Processed and fast foods, video games, social media sources, reduced sleep quality and inactivity are all causative factors in developing these conditions in children.
It probably isn’t helping that many of the role models in our society aren’t exactly the picture of health, ie: skinny runway models, or super skinny guys without an ounce of masculinity in them. Whatever happened to the track and field champions of past Olympic Games? Fast, fit, strong, conditioned men and women able to compete in multiple events.
Health issues related to Skinny Fat Syndrome
A person who is skinny fat is susceptible to the following conditions (but not limited to):
- Diabetes;
- Cardiovascular disease;
- Osteoporosis;
- Fragile bones from calcium and other nutrient deficiencies;
- Elevated blood pressure and cholesterol;
- Chronically low energy levels; and
- Infertility (both men and women).
How does a person become Skinny Fat?
In no particular order, these are several of the most common ways a person can become skinny fat:
- Eat a vegetarian or vegan diet. If you don’t eat any meat, the body will eat itself instead;
- Eating lots of Gluten. Lectins, phytates and other anti-nutrirents setting the stage for systemic inflammation that damages the digestive tract making it harder to utilize nutrients from the rest of your diet.
- Excessive cardio. Training your body to be catabolic, breaking down muscle tissue and to store fat;
- Fat burning pills. Potential short-term fat burners, but in the long run they are more muscle burners and long-term fat storers;
- Not lifting weights… Ever. Do I even need to comment here?
How to turn it all around
Reversing the effects of skinny fat syndrome is very similar to that of someone who is overweight and pre-diabetic. Using the following steps one can easily turn it all around start improving their quality of life:
- Eat a nutrient dense, low glycemic load diet (basically a whole food or Paleo type diet). Lean meats, seafood, eggs, fruits, vegetables, healthful oils, nuts and seeds;
- Avoid flours and sugars.

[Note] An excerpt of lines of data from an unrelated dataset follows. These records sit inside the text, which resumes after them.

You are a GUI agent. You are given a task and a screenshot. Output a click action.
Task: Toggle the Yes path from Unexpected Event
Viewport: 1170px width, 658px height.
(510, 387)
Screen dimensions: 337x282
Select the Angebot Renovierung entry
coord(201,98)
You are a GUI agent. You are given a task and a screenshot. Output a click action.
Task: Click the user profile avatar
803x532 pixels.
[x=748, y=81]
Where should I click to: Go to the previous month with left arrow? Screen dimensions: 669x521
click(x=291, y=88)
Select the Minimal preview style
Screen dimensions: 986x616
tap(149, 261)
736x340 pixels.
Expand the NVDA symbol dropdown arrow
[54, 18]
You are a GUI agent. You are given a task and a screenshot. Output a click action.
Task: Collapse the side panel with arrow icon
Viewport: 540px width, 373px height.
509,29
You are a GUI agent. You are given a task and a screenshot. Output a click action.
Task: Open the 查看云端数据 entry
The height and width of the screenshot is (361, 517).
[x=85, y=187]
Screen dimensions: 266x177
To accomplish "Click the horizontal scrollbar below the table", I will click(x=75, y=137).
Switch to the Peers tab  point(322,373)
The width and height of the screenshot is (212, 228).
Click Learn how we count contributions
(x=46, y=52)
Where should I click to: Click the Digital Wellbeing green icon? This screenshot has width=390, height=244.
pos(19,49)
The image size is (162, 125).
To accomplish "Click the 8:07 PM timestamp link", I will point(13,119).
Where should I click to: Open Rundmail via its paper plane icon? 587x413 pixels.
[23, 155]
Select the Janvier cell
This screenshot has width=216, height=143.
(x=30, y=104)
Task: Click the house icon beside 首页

Including gluten-free flour products. Even whole grain flour acts like sugar in your body;
- Don’t drink your calories. It’s always better to chew you calories. No soft drinks, juices, sweetened drinks. Reduce alcohol to no more than 2-4 glasses of wine per week;
- Lift and move your body. A training routine that combines both strength and cardio is important;
- Sleep well. Sleep deprivation alters the metabolism and increases cravings for carbohydrates and sugars. Aim for 7 or more hours per night; and
- Did I say lift? I can’t stress this enough. A simple solution to many of the problems women face. Osteoporosis, the beach season, the belly fat that wont budge… weight-bearing physical activity is the answer.
What is most alarming is that many people who think they get a pass because they are thin should actually be taking a second look at their health. It is possible to be skinny and sick and be metabolically obese, which is potentially even more dangerous.
The good news is that it is a solvable condition. By following the above points or speaking with your medical practitioner you will be well on the way to becoming a healthier person that is full of energy and has a much better overall body composition.